1.
Lord Have Mercy
a prayer for Lent and for always
Terence Alfred Aditon
Remember not the sins of my youth, nor my transgressions: according to thy mercy remember thou me for thy goodness’ sake, O Lord. Psalm 27:7 (KJV)
Please God, have mercy on me
when I cannot sleep
for remembrance of my sins,
Lonely for those I wronged
or scorned or
left unanswered
or abandoned by my silences
and my absence.
Have mercy, Lord.
Do I dare even ask it?
You asked for mercy, in Gethsemane,
but God did not give it.
Instead, the brutal anguish.
But then, the Resurrection.
If we are born again,
does it mean we start anew?
We are born to new life, they say –
But newness is so varied –
what is new? How is it so?
Our actions? Words? Demeanor?
2.
To be born again, I need to find
The soul depths of repentance. My sins
cannot be bundled up and tossed away.
Maybe some can do that, just forget.
I cannot.
I must remember and re-live
the wrongs that I have done
so their enormity
overwhelms with grief.
Do not read this — put the page away
If now your heavy heart can take no more.

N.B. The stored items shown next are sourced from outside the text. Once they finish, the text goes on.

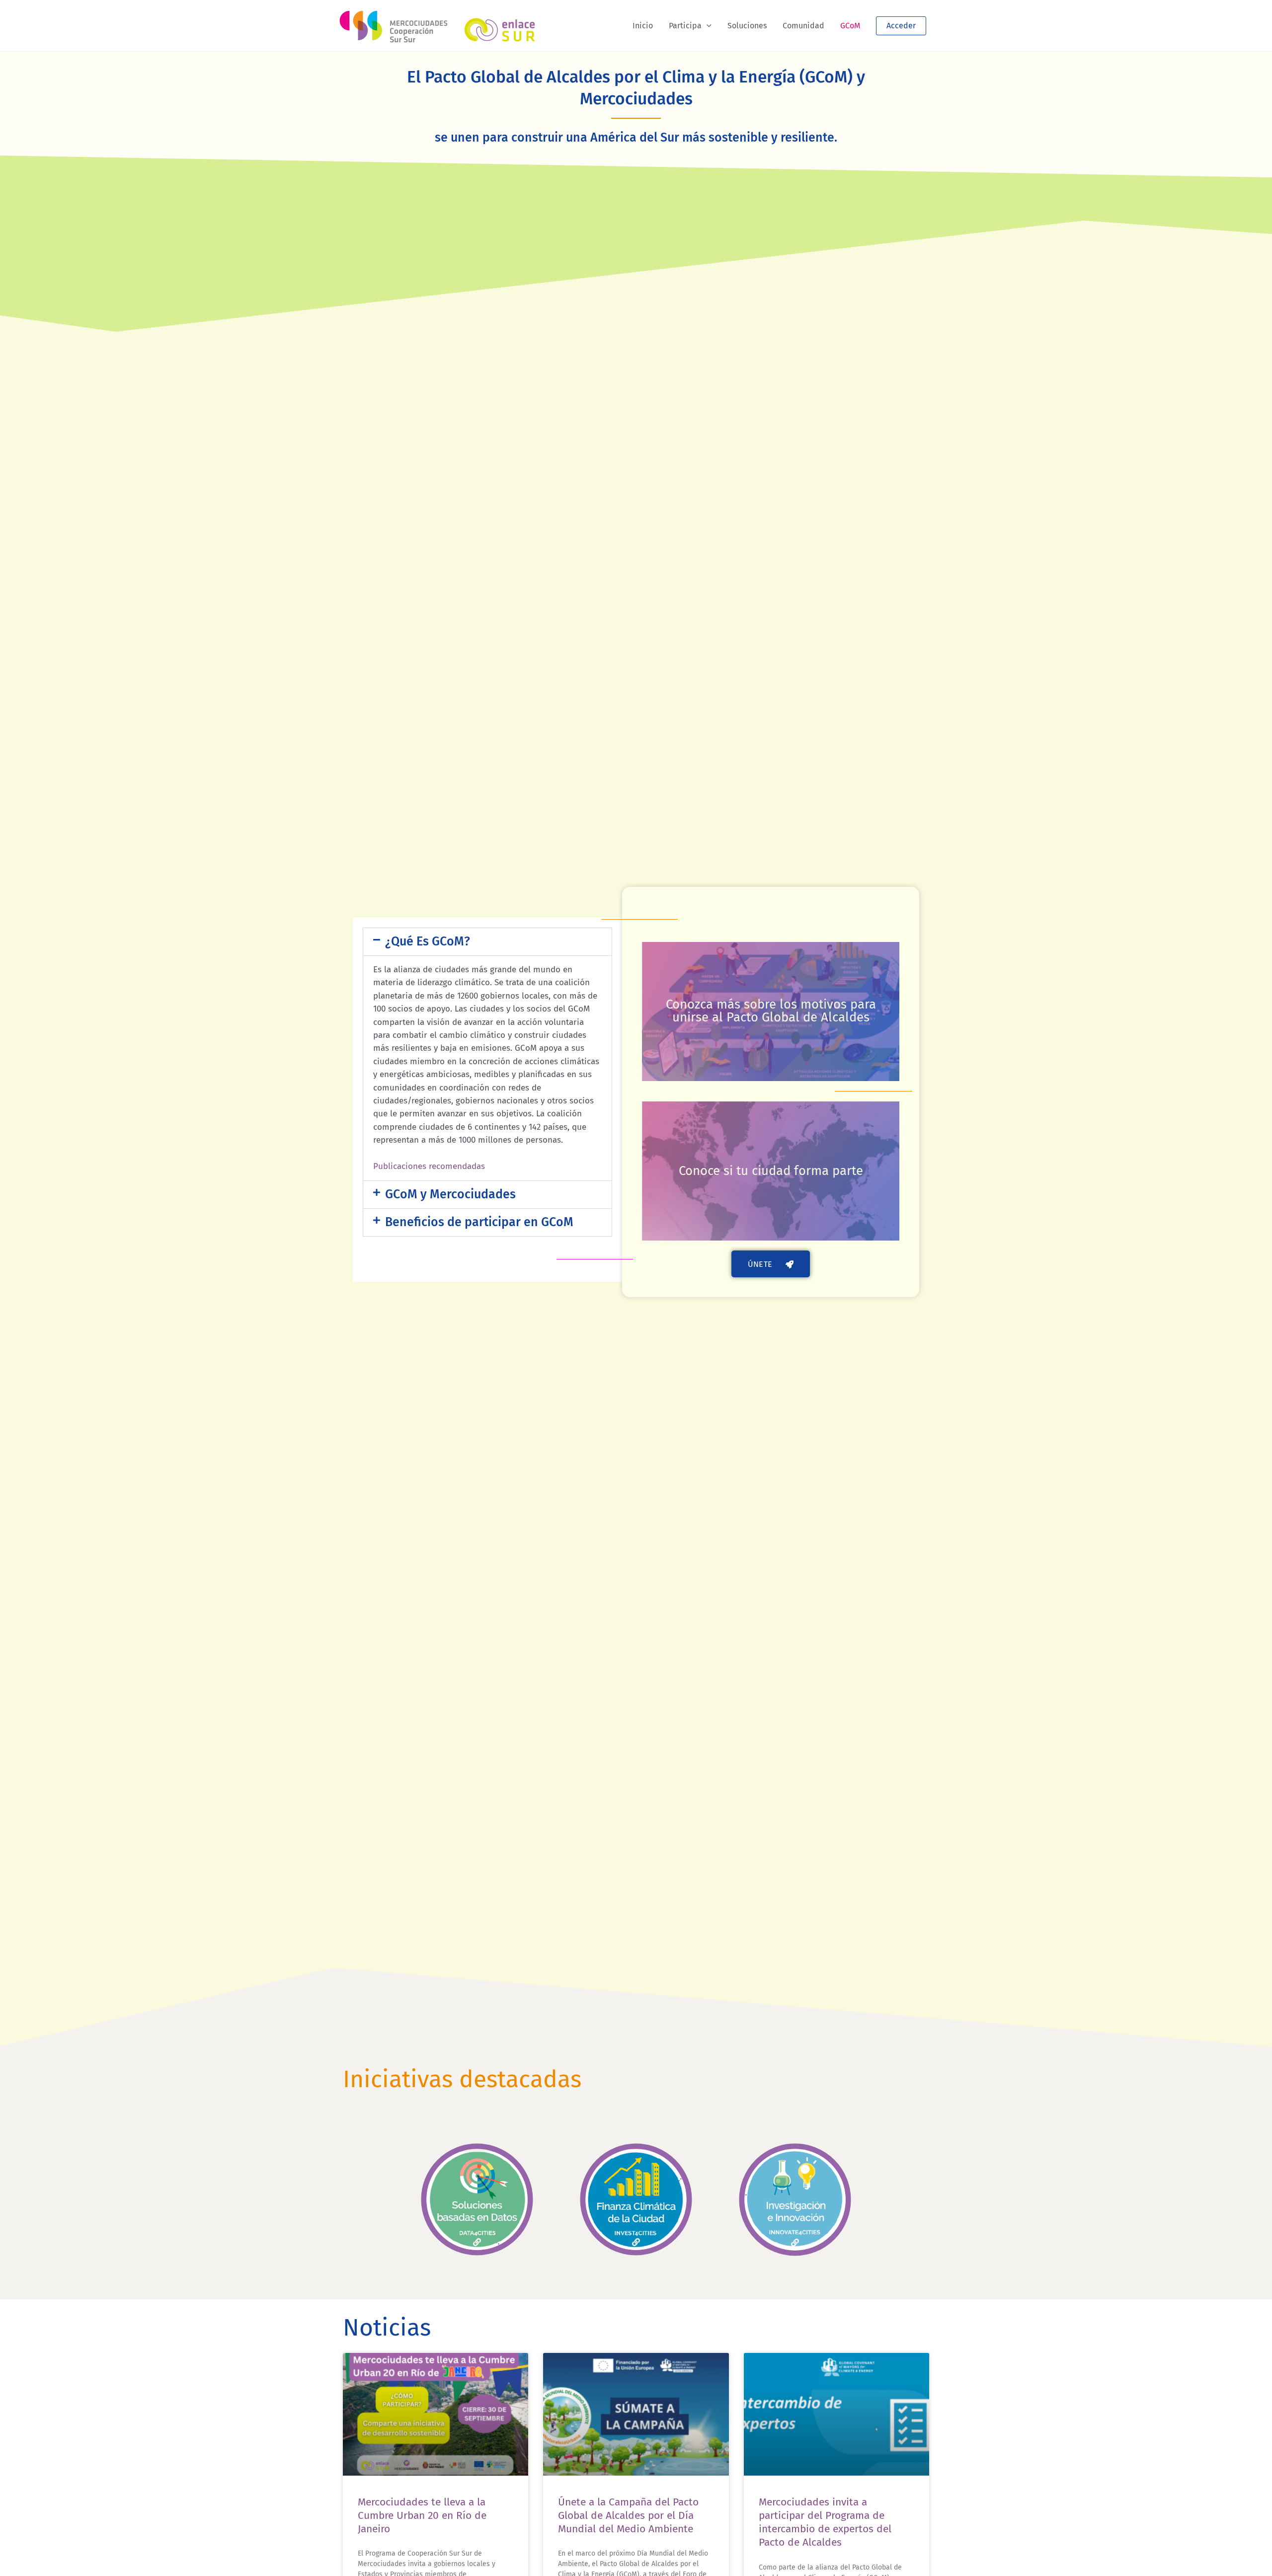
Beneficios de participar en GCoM (479, 1222)
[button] (707, 25)
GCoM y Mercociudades (450, 1194)
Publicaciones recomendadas (429, 1166)
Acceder (901, 25)
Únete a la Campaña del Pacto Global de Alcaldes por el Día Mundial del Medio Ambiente (628, 2516)
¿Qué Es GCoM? (427, 941)
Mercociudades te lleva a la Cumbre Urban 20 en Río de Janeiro (422, 2516)
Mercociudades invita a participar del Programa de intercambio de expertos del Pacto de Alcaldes (825, 2522)
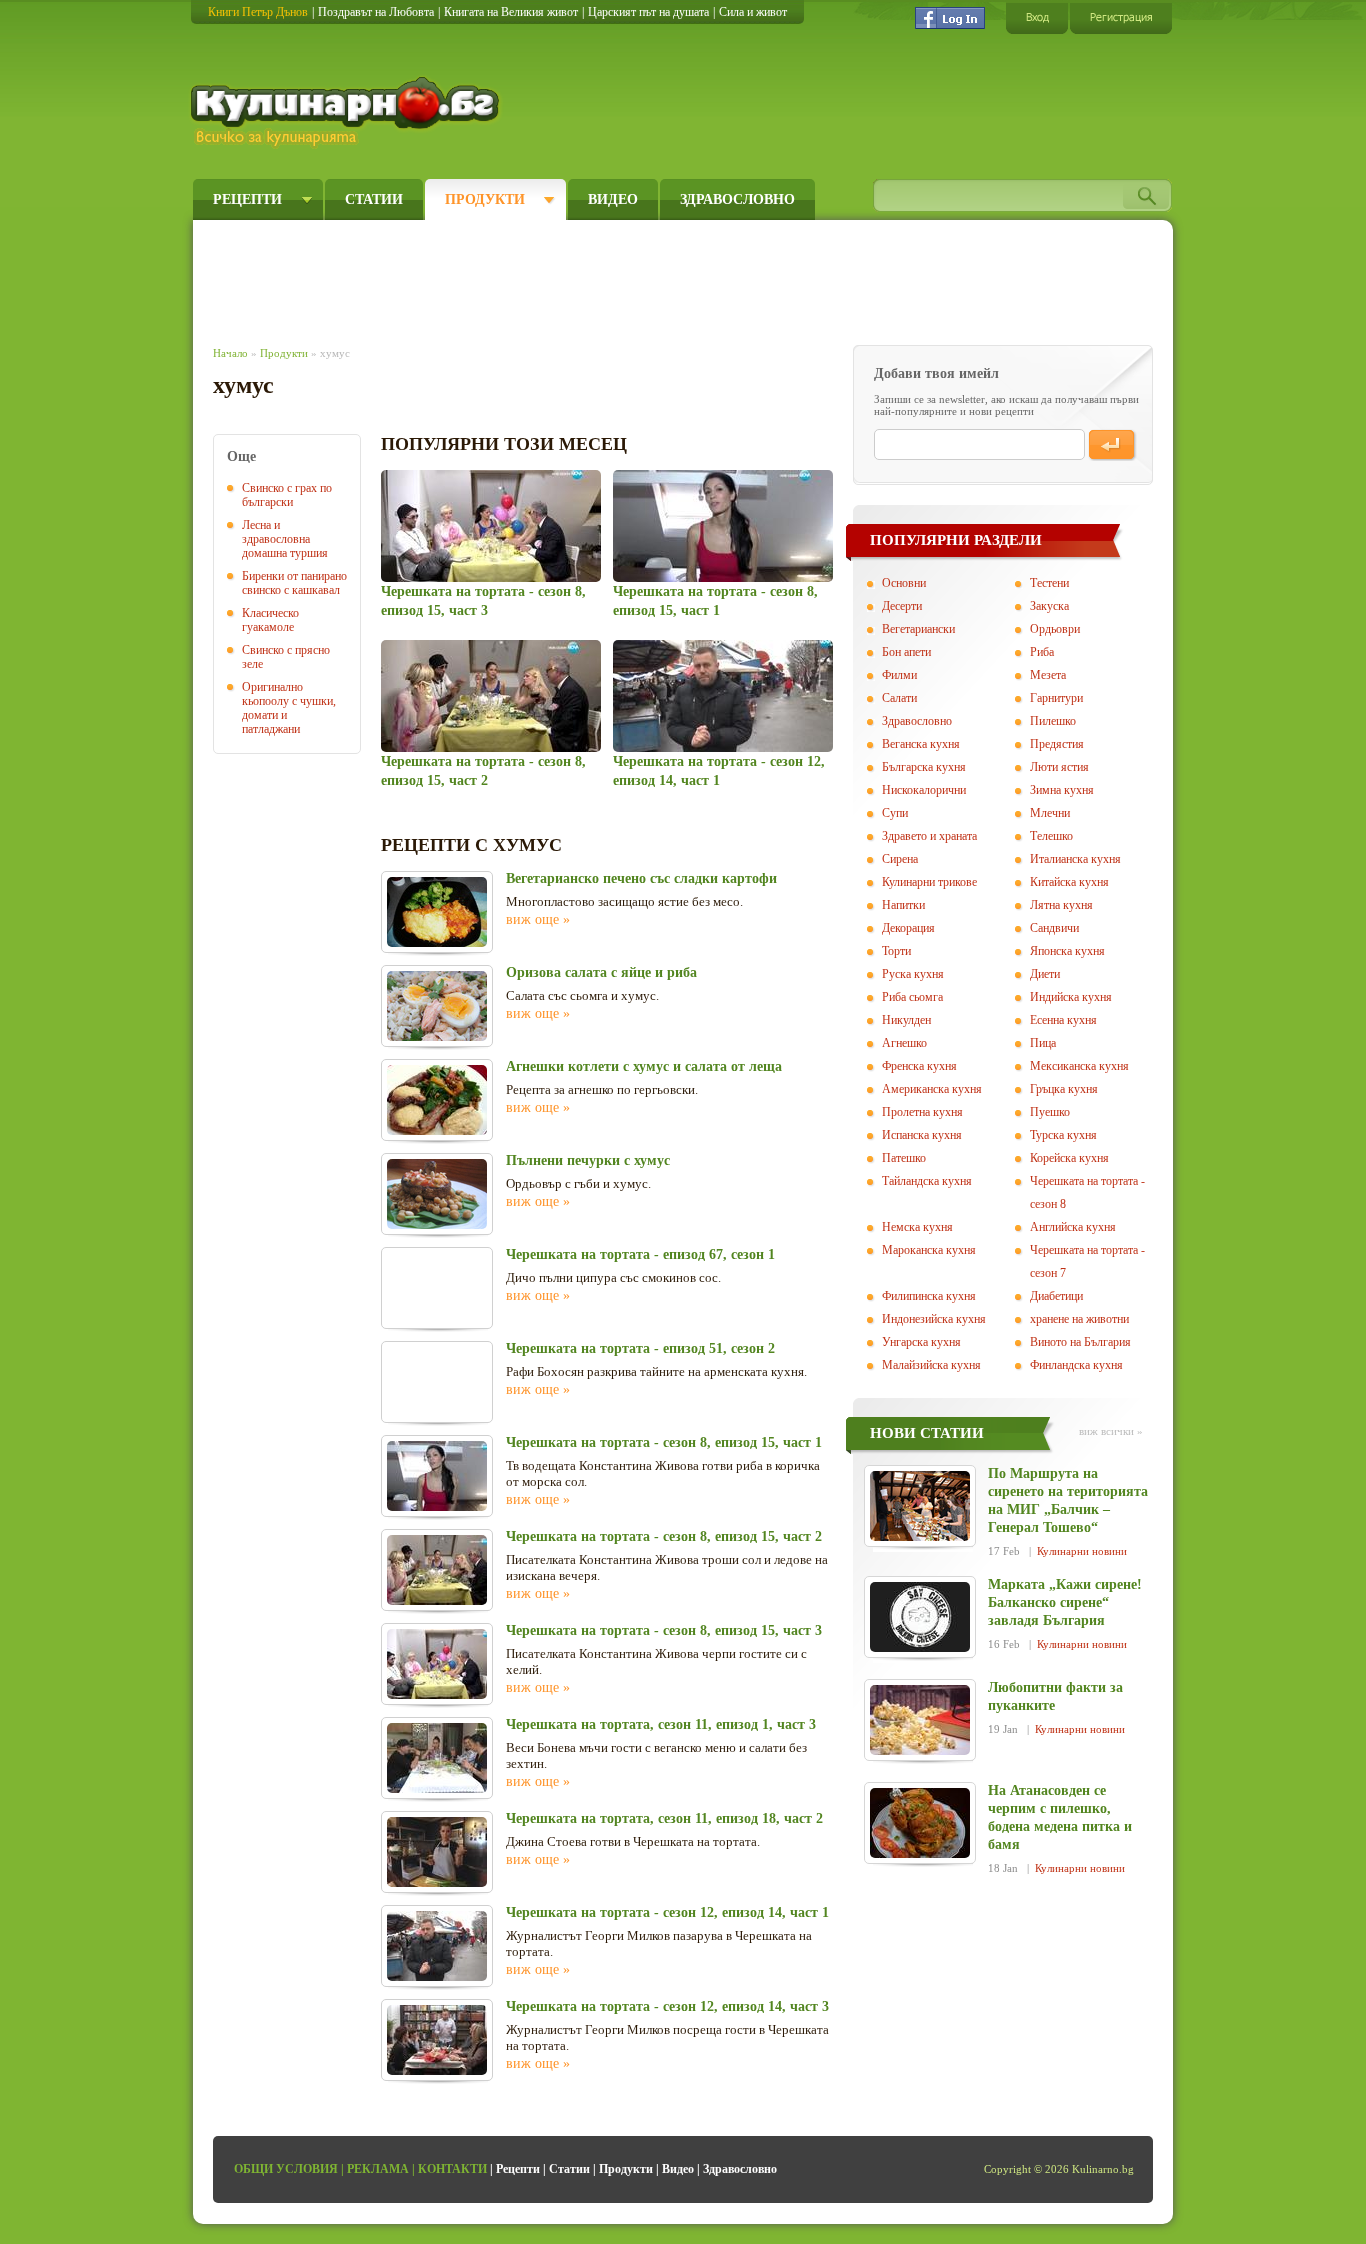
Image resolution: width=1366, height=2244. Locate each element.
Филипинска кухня (929, 1296)
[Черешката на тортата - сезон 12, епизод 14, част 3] (437, 2040)
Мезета (1048, 675)
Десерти (902, 606)
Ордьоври (1055, 629)
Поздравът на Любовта (376, 12)
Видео (613, 199)
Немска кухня (917, 1227)
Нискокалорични (924, 790)
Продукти (485, 199)
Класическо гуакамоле (270, 620)
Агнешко (904, 1043)
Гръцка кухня (1064, 1089)
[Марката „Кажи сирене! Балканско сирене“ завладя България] (920, 1617)
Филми (899, 675)
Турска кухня (1063, 1135)
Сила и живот (753, 12)
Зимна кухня (1062, 790)
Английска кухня (1073, 1227)
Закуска (1049, 606)
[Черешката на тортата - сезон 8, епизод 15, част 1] (722, 526)
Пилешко (1053, 721)
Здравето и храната (929, 836)
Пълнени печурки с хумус (588, 1160)
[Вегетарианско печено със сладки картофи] (437, 912)
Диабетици (1056, 1296)
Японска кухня (1067, 951)
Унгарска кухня (921, 1342)
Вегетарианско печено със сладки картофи (641, 878)
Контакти (452, 2169)
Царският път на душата (648, 12)
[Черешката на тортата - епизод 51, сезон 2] (437, 1382)
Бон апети (906, 652)
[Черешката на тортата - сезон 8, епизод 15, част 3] (490, 526)
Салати (899, 698)
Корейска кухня (1069, 1158)
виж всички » (1111, 1431)
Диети (1045, 974)
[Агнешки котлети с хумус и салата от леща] (437, 1100)
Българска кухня (924, 767)
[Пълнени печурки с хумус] (437, 1194)
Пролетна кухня (922, 1112)
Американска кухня (932, 1089)
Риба (1042, 652)
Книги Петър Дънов (258, 12)
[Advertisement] (579, 278)
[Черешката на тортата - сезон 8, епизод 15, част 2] (490, 696)
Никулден (906, 1020)
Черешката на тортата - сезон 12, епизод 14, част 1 (667, 1912)
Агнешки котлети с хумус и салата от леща (644, 1066)
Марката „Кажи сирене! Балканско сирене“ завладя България (1065, 1602)
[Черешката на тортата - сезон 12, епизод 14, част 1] (722, 696)
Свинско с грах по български (287, 495)
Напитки (903, 905)
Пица (1043, 1043)
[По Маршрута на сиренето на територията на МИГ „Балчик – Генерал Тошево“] (920, 1506)
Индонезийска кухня (934, 1319)
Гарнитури (1056, 698)
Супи (895, 813)
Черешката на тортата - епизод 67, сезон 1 (640, 1254)
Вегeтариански (918, 629)
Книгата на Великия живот (511, 12)
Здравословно (737, 199)
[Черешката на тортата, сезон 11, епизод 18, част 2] (437, 1852)
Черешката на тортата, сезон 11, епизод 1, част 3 (661, 1724)
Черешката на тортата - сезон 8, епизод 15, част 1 (664, 1442)
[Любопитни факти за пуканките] (920, 1720)
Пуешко (1050, 1112)
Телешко (1051, 836)
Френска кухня (919, 1066)
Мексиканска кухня (1079, 1066)
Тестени (1049, 583)
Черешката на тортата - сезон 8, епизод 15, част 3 (664, 1630)
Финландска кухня (1076, 1365)
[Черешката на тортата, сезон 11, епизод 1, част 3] (437, 1758)
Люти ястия (1059, 767)
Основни (904, 583)
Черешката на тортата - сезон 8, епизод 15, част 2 (664, 1536)
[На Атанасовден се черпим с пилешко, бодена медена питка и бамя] (920, 1823)
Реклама (378, 2169)
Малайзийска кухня (931, 1365)
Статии (374, 199)
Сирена (900, 859)
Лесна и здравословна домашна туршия (285, 539)
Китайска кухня (1069, 882)
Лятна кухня (1061, 905)
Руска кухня (913, 974)
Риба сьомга (912, 997)
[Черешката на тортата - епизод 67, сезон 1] (437, 1288)
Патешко (904, 1158)
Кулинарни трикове (929, 882)
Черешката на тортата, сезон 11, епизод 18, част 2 (664, 1818)
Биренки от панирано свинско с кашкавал (294, 583)
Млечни (1050, 813)
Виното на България (1080, 1342)
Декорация (908, 928)
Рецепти (247, 199)
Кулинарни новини (1082, 1551)
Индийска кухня (1071, 997)
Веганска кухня (921, 744)
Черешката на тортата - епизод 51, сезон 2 (640, 1348)
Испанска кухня (922, 1135)
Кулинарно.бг (347, 112)
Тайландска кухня (927, 1181)
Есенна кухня (1063, 1020)
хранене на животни (1079, 1319)
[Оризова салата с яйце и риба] (437, 1006)
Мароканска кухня (929, 1250)
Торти (896, 951)
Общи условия (286, 2169)
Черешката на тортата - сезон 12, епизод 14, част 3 (667, 2006)
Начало (230, 353)
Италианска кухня (1075, 859)
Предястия (1057, 744)
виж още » (538, 919)
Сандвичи (1054, 928)
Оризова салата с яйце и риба (601, 972)
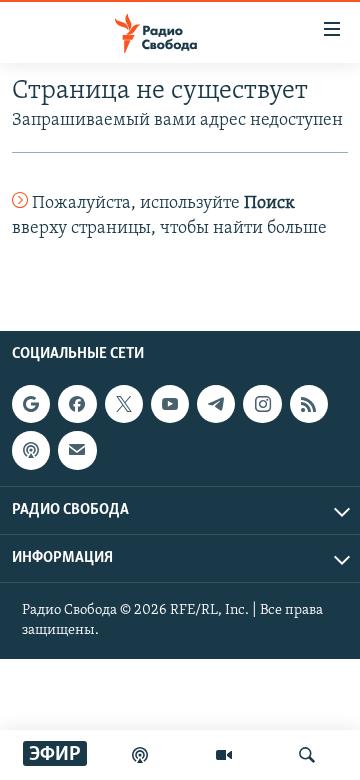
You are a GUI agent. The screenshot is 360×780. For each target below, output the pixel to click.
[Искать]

It will come back another day.
The process of repentance draws us back
against our will,
wanting cheer, not sadness –
But like the cartoon spectre,
it waits and knows
surrender to memory will come.
And we take up the path again.
It is the road, finally, to salvation, because
at the end, in asking forgiveness,
in contrition and awe,
We have come to where we must,
to the foot of the Cross,
3.
There to pray, and be
finally
set free.
Poet and writer Terence Alfred Aditon is a frequent contributor to the Magazine.